Broadtail is worried. He remembers the Builders going off in their moving shelter. He doesn’t know where they are, or the reason for the move. He worries that perhaps they are afraid of the Bitterwater Company. Perhaps they think this is Longpincer’s property and they are trespassing.
During their absence he and the other scholars take the opportunity to examine the camp of the Builders without any interference. Broadtail even attempts to enter their shelter. There is a narrow passage at the bottom, and he must fold all his limbs in order to fit inside. The walls are perfectly smooth, except for a series of bars evidently for pulling one’s body along.
The top of the passage is covered; the lid is made of the same odd-tasting stone as the walls. There is a circular object attached to the lid. The whole thing is very warm to the touch; the heat is invigorating. Broadtail pulls and pushes without result, but when he twists the round object in the center of the lid it turns, and then he can lift the lid quite easily.

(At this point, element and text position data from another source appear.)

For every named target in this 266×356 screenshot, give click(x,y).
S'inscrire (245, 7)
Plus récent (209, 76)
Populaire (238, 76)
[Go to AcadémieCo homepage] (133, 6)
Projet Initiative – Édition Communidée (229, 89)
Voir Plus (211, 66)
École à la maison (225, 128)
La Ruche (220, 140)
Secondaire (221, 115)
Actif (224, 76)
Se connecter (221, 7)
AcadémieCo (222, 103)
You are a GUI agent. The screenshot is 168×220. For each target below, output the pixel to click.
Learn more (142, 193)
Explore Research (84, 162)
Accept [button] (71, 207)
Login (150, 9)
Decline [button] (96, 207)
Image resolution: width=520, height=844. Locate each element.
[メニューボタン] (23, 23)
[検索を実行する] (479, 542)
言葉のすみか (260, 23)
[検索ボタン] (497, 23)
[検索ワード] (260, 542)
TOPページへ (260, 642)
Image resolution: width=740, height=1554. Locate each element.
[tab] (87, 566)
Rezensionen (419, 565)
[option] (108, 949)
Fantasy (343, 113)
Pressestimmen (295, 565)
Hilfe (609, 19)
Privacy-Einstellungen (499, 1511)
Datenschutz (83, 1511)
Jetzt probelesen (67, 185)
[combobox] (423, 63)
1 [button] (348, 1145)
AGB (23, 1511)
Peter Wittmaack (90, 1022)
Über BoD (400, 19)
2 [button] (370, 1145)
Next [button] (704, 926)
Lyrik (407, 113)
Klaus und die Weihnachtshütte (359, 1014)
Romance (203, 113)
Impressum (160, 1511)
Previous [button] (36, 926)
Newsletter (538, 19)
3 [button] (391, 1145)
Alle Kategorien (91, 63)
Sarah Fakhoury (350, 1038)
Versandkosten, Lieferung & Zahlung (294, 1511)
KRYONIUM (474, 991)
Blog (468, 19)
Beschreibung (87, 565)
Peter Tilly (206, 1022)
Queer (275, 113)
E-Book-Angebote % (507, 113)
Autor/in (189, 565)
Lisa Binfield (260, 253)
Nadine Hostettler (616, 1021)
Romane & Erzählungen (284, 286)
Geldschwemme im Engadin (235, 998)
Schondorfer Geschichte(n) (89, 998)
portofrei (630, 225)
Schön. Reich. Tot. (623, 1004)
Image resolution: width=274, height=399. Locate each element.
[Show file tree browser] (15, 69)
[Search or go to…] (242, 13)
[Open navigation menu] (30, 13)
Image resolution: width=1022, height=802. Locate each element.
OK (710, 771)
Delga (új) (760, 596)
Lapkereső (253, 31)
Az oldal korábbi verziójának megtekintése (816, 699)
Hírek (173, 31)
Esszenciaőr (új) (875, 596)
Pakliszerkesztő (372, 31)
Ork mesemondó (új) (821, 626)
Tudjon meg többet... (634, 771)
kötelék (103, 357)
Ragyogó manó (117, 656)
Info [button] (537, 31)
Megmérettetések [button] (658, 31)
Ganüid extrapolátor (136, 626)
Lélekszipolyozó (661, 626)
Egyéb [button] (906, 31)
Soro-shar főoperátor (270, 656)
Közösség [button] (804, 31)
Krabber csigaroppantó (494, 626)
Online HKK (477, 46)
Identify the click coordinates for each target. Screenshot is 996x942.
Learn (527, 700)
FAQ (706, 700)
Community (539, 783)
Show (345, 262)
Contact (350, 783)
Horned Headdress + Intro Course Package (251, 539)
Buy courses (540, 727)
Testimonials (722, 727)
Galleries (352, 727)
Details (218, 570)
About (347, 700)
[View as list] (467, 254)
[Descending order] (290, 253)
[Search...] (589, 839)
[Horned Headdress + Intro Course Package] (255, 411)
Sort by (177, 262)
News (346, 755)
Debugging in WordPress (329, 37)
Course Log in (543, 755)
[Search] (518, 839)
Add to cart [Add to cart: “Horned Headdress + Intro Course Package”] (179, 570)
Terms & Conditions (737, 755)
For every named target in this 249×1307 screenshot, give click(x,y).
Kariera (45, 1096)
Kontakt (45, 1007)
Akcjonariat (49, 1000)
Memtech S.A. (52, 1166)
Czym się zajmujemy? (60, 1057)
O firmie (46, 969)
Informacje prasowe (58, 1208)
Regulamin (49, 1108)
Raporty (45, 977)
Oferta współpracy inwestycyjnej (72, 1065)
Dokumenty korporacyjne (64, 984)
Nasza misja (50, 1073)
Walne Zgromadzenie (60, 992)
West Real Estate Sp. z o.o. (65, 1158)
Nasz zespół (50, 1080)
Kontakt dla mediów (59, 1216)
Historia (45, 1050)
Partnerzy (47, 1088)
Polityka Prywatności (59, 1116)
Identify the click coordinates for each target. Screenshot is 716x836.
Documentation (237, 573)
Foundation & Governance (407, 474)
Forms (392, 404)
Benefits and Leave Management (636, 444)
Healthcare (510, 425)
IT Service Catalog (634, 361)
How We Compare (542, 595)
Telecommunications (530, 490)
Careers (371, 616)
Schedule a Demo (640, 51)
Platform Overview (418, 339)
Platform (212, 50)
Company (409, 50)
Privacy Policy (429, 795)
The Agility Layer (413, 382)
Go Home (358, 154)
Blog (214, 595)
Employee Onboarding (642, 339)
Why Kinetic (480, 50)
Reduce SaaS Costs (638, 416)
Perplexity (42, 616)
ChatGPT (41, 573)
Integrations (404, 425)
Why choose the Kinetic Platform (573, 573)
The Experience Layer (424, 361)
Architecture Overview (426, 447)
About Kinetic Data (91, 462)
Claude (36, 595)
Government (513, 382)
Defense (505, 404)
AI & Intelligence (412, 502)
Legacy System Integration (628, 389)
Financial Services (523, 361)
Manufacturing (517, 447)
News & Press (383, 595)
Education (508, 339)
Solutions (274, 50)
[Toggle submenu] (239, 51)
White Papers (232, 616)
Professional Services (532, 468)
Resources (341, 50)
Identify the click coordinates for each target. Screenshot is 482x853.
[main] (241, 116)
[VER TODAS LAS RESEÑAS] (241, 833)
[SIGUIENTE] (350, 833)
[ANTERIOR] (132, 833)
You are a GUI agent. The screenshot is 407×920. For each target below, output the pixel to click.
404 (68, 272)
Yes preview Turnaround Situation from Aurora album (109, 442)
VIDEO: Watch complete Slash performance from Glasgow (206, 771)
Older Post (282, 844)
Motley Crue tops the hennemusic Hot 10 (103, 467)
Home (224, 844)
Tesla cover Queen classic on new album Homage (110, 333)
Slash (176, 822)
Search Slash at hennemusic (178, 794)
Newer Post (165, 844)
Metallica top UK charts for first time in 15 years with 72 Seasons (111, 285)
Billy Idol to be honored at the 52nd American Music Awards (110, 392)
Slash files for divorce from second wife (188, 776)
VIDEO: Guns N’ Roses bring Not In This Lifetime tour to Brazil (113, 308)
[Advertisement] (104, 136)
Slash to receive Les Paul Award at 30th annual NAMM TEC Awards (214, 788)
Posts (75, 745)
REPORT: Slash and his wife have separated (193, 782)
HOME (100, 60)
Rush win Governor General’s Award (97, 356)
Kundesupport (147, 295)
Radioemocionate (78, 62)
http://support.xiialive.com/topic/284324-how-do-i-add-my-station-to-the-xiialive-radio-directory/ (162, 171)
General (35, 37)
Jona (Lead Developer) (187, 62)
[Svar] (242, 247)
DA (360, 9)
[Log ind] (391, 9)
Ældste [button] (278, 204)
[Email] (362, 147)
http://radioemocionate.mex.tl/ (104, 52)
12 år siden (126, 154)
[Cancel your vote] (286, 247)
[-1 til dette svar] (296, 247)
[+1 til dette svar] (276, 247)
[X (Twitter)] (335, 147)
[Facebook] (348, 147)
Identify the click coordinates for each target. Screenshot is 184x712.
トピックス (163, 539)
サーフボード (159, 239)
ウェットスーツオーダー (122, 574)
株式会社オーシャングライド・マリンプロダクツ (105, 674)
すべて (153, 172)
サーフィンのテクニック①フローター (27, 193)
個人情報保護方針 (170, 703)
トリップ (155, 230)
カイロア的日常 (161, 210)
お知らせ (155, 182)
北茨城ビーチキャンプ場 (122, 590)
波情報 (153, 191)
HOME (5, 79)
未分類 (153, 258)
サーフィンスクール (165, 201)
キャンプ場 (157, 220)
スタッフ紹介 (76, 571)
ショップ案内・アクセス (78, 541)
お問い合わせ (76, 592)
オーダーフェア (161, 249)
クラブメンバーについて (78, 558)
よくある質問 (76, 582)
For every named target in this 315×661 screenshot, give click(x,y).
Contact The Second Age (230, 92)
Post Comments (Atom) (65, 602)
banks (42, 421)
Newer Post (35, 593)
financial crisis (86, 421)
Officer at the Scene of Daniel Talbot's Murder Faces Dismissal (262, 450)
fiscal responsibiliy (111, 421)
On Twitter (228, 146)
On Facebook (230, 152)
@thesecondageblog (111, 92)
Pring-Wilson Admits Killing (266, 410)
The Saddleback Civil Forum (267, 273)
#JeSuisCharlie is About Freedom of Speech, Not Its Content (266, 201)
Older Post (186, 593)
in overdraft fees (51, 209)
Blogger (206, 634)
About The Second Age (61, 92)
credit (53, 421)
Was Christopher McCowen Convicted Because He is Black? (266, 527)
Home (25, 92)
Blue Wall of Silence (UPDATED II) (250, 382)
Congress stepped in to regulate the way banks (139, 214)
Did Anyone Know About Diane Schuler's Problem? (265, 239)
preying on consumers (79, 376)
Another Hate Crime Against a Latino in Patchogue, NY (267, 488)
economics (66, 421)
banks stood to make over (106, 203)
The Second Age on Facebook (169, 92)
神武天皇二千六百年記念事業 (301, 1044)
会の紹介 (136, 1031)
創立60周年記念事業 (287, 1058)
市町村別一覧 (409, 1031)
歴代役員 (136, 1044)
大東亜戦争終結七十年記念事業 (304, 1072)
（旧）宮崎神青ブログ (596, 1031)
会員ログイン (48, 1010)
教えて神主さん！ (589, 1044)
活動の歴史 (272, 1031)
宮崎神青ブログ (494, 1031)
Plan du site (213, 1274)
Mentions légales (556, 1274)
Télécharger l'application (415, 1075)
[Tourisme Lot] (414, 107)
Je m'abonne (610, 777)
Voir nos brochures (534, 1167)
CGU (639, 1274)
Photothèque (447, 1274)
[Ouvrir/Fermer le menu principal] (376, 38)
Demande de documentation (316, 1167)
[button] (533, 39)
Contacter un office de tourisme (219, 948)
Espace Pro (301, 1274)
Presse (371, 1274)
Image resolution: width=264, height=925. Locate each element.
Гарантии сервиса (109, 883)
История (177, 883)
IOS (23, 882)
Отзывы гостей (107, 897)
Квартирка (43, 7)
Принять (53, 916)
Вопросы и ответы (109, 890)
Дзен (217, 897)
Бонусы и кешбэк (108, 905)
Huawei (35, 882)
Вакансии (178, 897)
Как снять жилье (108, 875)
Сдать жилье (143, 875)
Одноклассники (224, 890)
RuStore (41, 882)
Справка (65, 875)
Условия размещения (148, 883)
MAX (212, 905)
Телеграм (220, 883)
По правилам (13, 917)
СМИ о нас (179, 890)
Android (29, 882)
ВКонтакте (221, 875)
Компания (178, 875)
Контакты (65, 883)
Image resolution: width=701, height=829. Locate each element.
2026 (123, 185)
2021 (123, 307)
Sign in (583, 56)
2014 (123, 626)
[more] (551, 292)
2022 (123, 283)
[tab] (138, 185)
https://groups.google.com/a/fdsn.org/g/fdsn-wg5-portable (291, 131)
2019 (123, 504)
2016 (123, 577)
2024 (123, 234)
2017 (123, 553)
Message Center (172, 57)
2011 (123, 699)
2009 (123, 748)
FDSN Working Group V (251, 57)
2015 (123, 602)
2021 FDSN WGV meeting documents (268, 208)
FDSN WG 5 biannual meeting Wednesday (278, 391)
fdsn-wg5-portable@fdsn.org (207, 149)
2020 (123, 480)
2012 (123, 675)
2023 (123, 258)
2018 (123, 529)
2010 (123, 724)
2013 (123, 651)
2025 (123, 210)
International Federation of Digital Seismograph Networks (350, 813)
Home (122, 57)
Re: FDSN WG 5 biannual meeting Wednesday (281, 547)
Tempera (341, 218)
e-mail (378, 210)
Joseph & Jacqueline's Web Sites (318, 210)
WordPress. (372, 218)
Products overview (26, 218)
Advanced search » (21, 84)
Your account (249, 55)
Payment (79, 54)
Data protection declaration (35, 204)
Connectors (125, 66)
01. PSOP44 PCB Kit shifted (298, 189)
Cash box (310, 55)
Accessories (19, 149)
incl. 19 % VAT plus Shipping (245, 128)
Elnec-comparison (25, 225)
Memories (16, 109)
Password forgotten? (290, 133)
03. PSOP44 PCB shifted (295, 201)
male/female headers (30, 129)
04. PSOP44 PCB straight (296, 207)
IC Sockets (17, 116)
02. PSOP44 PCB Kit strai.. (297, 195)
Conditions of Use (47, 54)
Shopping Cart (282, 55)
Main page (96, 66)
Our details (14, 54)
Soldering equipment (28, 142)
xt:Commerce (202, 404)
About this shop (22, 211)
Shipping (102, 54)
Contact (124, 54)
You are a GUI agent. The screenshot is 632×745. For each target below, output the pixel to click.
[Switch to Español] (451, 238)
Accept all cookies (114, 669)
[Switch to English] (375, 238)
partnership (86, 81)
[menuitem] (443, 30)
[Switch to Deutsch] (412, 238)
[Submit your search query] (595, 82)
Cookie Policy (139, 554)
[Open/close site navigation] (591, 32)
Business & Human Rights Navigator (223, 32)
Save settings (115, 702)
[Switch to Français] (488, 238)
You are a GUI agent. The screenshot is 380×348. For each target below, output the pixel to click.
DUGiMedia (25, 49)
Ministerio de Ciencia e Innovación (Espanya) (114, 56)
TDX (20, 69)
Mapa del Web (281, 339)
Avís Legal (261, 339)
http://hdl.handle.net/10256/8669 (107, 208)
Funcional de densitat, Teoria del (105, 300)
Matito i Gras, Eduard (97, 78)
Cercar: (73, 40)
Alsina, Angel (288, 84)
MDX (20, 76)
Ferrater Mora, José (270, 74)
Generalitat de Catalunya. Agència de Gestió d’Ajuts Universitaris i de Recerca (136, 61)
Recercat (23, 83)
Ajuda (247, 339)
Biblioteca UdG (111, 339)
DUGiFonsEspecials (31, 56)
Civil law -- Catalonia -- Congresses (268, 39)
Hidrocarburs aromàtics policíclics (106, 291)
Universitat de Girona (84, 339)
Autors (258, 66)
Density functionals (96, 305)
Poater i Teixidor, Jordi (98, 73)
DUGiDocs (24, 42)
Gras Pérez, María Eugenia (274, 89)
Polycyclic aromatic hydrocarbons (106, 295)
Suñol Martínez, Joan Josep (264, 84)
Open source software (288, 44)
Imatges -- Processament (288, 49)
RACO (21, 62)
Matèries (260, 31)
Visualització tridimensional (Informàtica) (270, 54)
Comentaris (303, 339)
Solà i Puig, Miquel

Within the shelter is emptiness. Like a huge bubble. Broadtail pokes one pincer into the titanic bubble, then his head. It is like being deaf. He quickly pulls back down into the water again. He tastes something odd, and runs his feelers over his pincer tip. The thin coating of slime and parasites growing on his shell is sloughing off. The surface of his shell itself is like something long-dead and scoured by scavengers. Whatever is inside that bubble is a poison deadlier than anything Broadtail recalls hearing about.
He lets himself drop down the passage into safer, cooler water. “Longpincer,” he calls out. “Tell everyone to stay out of this shelter. It is filled with some kind of poison.”
“A trap?” is Longpincer’s first question.
“I’m not sure. The inside is filled with a bubble, and whatever substance fills the bubble is some kind of strong poison. Feel my shell—the surface of my head is completely bare of slime. Like something in a hot vent.”
“Ah! The dead Builder!” Longpincer sounds pleased. “Yes, I remember my pincers and tools feeling odd after dissecting it! These creatures must excrete some kind of toxin for protection!”
Sharpfrill joins them. “I remember reading several accounts of vents which emit toxic flow,” he says. “Combine that with the heat of these Builder creatures and it seems more and more clear that they come from beneath the ground.”
“That is not what I remember Builder 1 saying,” says Broadtail.
“Misunderstandings are almost inevitable,” Sharpfrill points out. “Or—I do not wish to make accusations, but the idea must be spoken—the Builders deliberately deceive you.”
“We can ask them ourselves! Listen!”
All of them can now hear the buzzing, rushing noise of the moving shelter as it approaches.